┌─ Source information

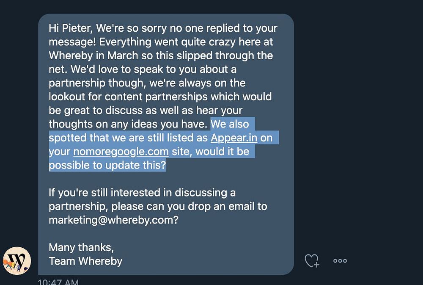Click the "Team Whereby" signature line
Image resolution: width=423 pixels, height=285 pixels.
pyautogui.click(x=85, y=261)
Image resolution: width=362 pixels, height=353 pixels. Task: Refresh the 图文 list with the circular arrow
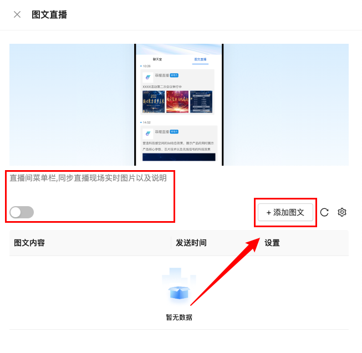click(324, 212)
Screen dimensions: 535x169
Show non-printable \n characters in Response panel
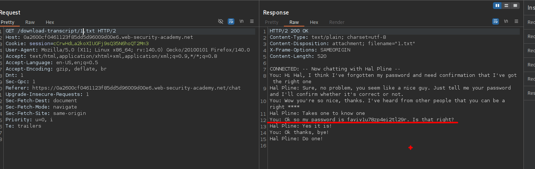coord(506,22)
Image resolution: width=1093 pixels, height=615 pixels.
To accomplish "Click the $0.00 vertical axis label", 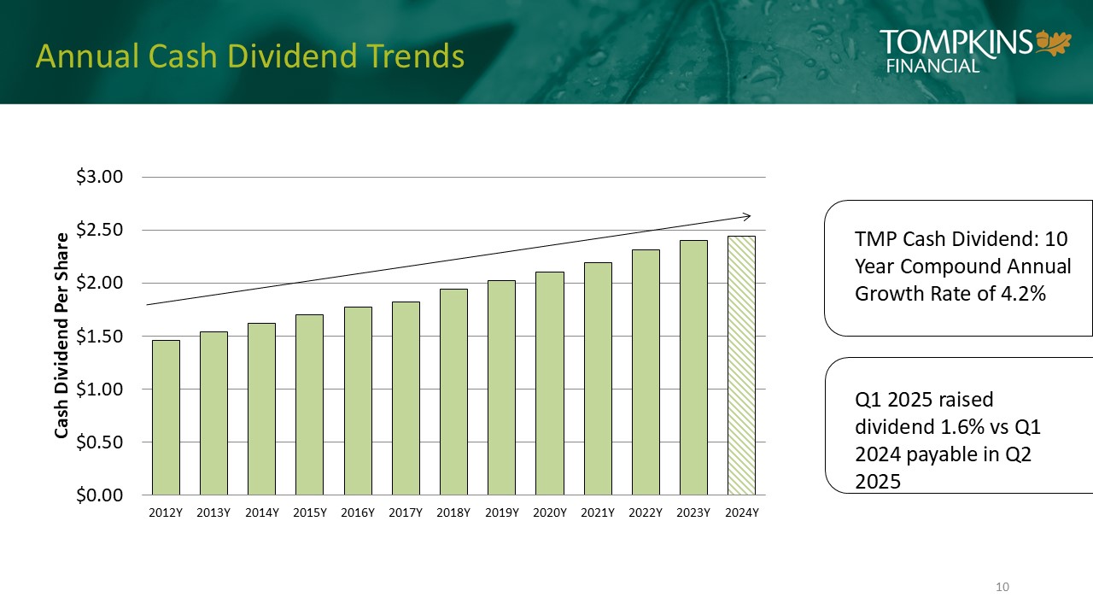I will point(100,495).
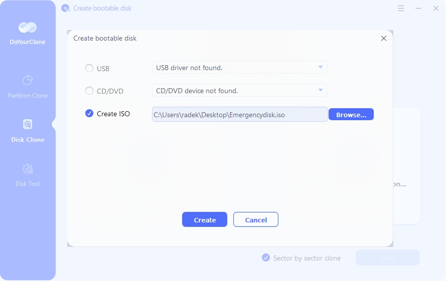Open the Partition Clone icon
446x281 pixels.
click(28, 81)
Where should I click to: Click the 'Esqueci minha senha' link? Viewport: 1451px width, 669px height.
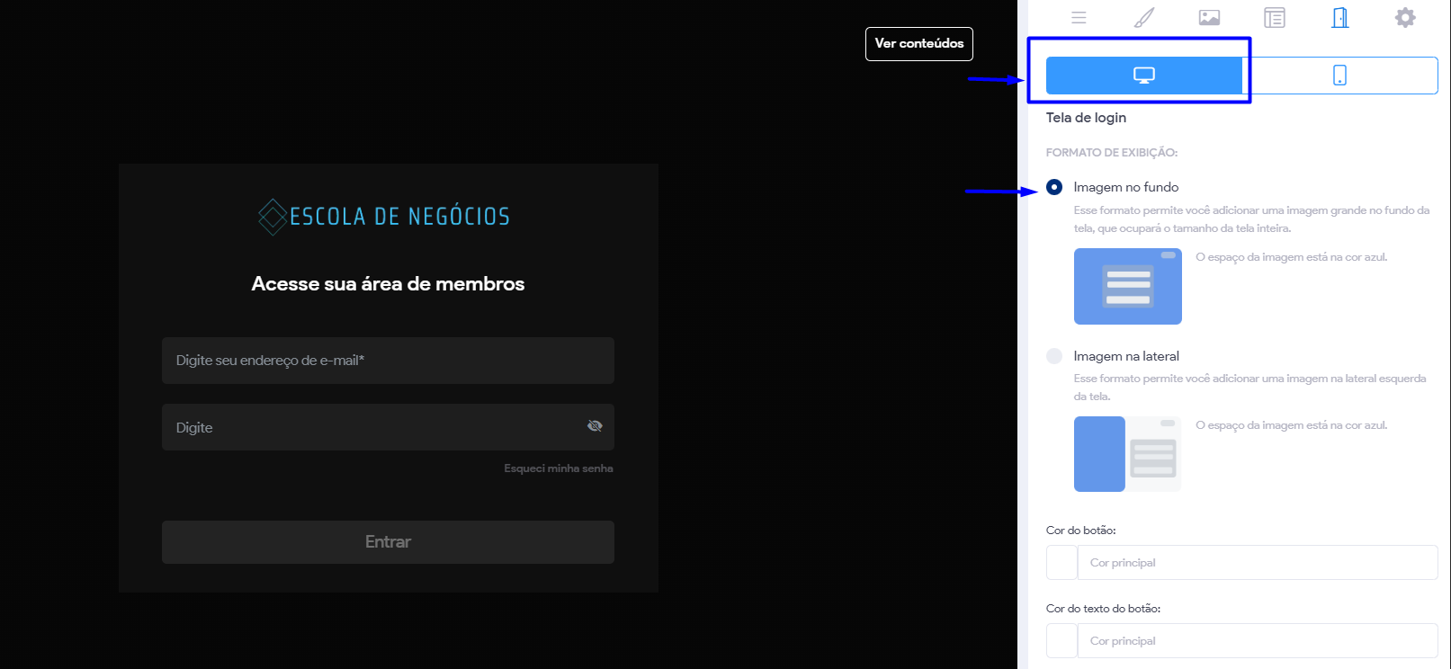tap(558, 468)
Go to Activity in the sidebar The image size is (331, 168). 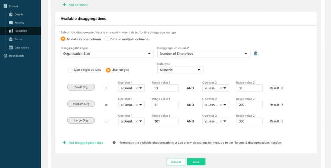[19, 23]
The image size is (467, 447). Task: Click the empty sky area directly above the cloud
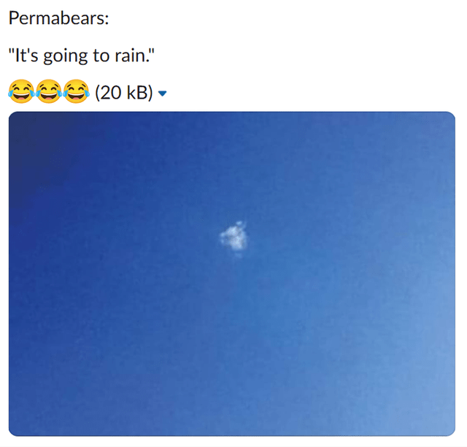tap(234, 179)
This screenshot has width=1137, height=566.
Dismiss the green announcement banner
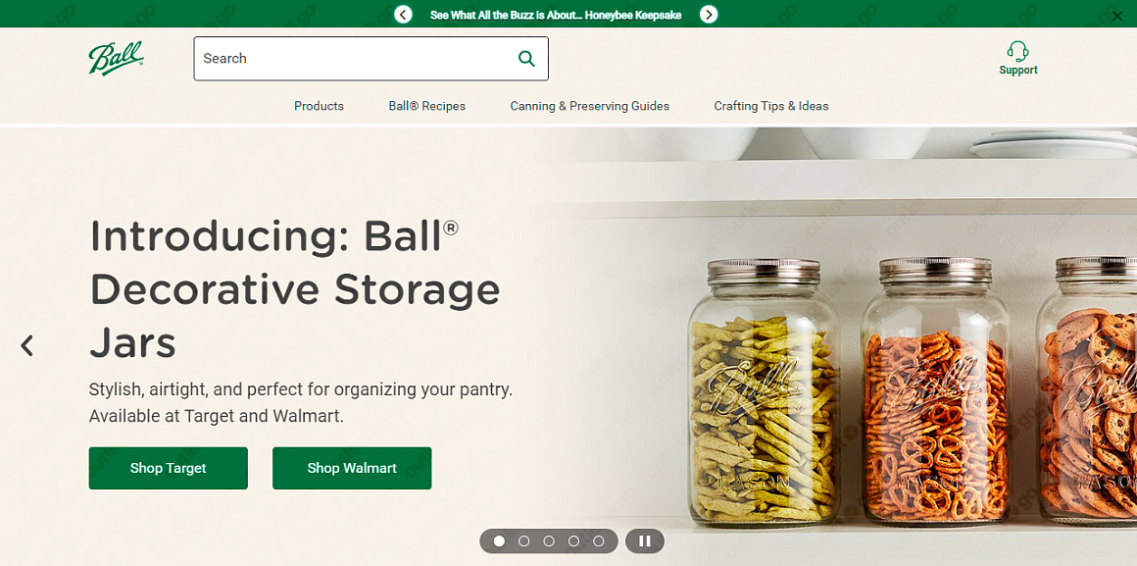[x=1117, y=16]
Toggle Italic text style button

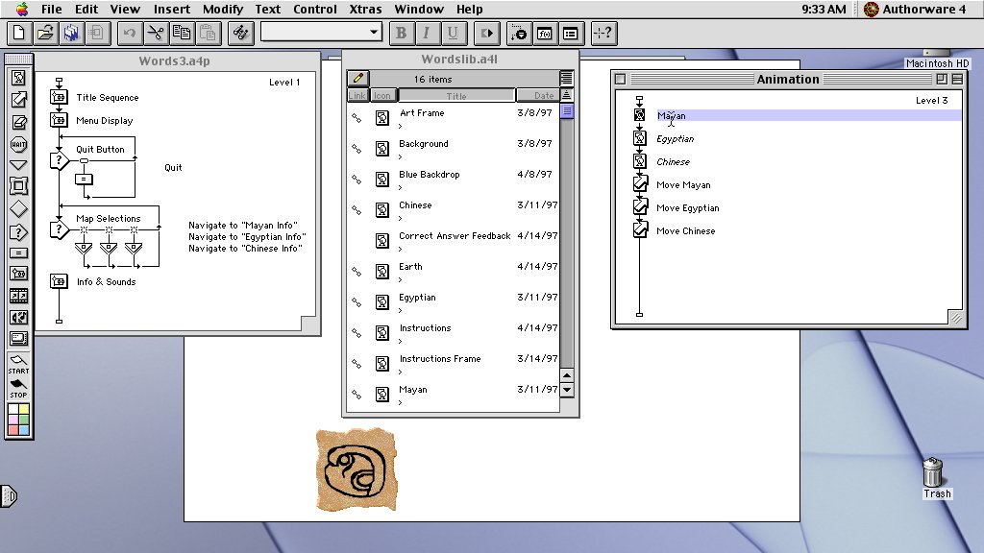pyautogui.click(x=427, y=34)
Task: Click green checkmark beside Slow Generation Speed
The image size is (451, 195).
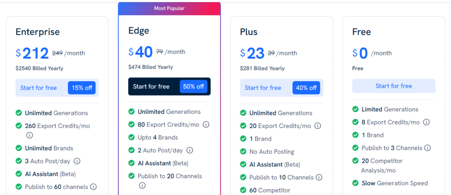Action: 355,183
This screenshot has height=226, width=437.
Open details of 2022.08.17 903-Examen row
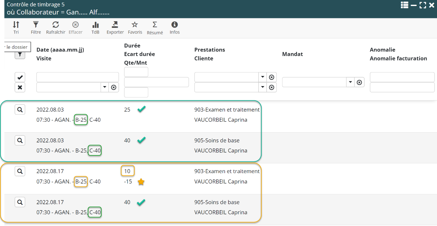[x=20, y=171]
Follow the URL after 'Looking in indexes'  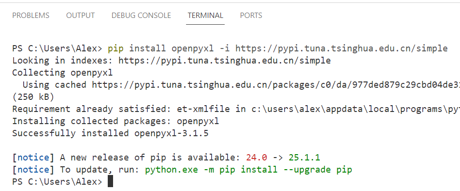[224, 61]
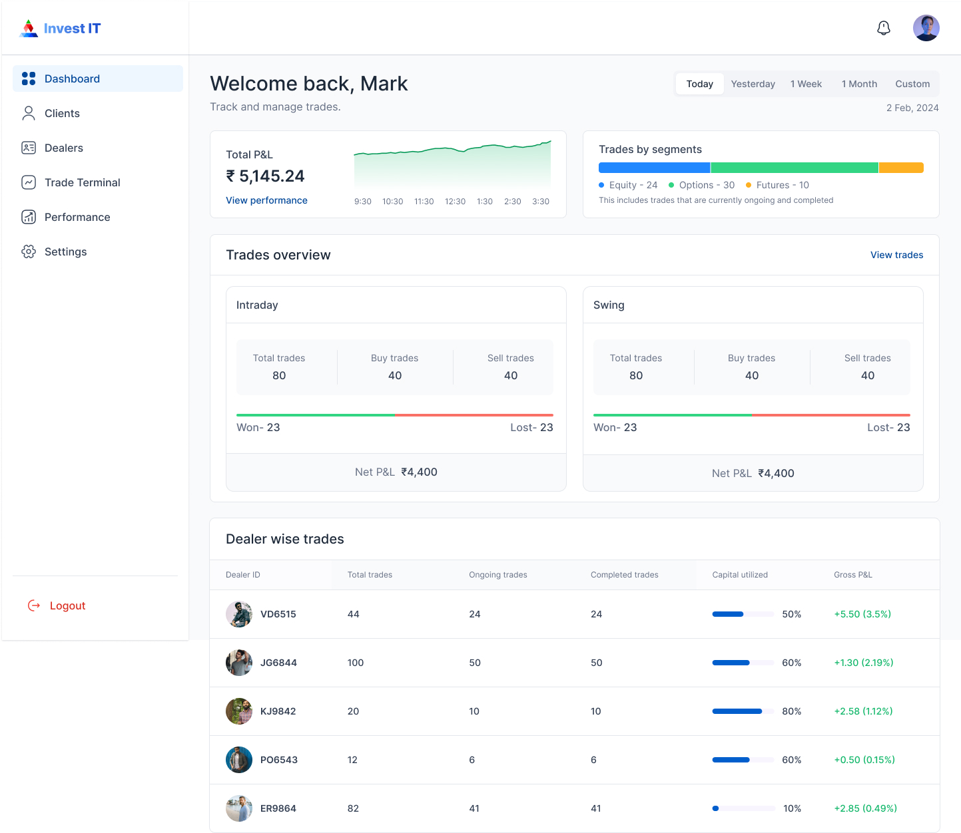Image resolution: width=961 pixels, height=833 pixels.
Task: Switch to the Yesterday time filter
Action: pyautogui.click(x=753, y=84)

└─

◆ Problem to work on: Say how many lines of the material hold the string "This", giving the number alone.

◆ Problem solution: 2